Lancet windows predominate, typical of the Early English Gothic architectural style of which St Luke's is a revival. The east face has a set of five grouped together between two buttresses. The Lady chapel has a similar group of three on its east side—with stained glass by Charles Eamer Kempe—and three single lancets in the south face. The west face, above the entrance, has three paired lancets with small quatrefoil windows above them.

The chancel and Lady chapel have vaulted wooden ceilings with corbelled supporting arches. The chancel and nave are linked by an arch and are at different levels. The nave roof is also of timber and is divided into sections corresponding with the four bays below. A highly decorative carved reredos in five sections is behind the altar. The church's most distinctive design element is the unusual layout of gables and windows in the north and south aisles; Nikolaus Pevsner described it as "curious" and a "disturbing motif". In the aisles, the bays have a sequence of alternating designs: one set has a cross-gable with timber barrel vault roof and a tall single window, and the other set has a lower, simple roof and a pair of small windows with a tracery design. The "curiosity" is that each gabled bay in the north aisle is opposed by a low-roofed bay in the south aisle and vice versa, rather than the pattern being identical in both aisles.
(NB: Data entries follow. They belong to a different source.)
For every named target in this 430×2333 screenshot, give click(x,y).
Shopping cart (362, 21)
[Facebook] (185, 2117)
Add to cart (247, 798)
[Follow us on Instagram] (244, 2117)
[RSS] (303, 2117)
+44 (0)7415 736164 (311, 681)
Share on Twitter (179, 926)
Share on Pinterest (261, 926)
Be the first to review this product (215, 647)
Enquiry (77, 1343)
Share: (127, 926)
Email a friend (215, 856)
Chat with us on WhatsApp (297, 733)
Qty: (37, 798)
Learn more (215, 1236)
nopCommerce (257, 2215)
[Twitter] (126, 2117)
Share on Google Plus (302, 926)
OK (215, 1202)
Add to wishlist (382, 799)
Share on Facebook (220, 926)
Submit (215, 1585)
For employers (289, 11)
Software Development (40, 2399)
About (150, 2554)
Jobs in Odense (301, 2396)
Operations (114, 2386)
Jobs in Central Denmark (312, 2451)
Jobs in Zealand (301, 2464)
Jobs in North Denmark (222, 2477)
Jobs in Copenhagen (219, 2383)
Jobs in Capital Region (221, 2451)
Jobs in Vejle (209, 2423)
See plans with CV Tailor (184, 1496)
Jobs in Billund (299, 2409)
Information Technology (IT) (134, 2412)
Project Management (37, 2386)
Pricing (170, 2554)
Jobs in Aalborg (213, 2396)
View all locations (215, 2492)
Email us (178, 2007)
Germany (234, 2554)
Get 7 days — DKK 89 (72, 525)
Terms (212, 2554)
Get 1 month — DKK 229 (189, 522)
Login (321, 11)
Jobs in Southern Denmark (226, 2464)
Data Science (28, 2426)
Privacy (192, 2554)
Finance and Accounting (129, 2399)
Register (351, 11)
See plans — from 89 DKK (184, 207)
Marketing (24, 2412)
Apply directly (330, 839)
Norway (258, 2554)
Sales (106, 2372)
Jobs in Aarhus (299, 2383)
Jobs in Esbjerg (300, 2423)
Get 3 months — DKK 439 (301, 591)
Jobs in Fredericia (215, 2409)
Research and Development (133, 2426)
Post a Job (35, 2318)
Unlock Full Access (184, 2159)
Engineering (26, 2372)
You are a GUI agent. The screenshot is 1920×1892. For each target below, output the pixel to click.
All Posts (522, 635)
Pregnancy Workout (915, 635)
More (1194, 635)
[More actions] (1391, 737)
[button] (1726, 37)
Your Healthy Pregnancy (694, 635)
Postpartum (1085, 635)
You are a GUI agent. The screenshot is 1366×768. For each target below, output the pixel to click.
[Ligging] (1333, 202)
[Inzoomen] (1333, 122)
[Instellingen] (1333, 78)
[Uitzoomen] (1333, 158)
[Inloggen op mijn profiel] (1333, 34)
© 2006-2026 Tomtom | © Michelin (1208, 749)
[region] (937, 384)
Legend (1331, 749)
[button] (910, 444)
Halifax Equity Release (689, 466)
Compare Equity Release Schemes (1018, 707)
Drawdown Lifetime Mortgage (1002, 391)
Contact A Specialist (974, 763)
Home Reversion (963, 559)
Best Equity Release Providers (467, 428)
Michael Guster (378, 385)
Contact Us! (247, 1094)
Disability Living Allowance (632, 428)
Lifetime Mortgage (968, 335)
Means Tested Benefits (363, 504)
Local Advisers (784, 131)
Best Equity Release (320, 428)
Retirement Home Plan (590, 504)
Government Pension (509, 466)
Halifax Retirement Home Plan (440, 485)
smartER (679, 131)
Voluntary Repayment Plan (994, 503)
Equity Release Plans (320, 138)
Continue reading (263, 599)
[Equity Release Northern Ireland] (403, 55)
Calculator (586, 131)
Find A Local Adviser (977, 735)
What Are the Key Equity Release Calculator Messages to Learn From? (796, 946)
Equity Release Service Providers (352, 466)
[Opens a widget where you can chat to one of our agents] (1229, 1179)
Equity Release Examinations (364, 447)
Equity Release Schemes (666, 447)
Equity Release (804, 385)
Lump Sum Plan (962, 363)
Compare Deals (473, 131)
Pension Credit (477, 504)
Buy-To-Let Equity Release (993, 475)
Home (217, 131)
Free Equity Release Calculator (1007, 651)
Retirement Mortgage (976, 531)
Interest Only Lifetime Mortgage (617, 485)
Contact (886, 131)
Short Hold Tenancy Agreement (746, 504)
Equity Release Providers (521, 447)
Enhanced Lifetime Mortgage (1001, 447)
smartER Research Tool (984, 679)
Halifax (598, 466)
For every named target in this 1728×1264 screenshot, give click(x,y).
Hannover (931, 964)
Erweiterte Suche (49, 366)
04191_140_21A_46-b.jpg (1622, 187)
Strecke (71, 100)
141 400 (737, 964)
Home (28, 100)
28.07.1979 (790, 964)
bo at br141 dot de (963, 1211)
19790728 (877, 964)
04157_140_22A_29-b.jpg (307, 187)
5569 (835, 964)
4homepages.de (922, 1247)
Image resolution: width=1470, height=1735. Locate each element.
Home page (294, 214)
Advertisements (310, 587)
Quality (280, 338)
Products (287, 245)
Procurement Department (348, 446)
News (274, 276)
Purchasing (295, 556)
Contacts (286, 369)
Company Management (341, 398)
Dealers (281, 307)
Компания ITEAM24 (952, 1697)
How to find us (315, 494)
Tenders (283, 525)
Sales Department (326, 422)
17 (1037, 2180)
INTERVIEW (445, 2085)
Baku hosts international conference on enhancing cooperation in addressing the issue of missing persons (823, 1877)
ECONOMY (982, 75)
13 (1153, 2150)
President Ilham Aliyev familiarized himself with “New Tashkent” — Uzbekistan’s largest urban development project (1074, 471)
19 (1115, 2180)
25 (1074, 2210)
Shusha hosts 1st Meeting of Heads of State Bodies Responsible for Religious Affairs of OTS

An organ was installed in 1885 in a chamber in the east end of the nave. At the west end, one bay was converted in the 1960s into a room for general use. Internal fixtures include an octagonal font, balustraded pulpit, choir stall in the chancel and the reredos.

==The church today==
St Luke's was listed at Grade II on 26 August 1999. Worship is in a relaxed Catholic style, using Common Worship of the Church of England, and there is much use of music. There is one service at 10am every Sunday and a Eucharist on Wednesday.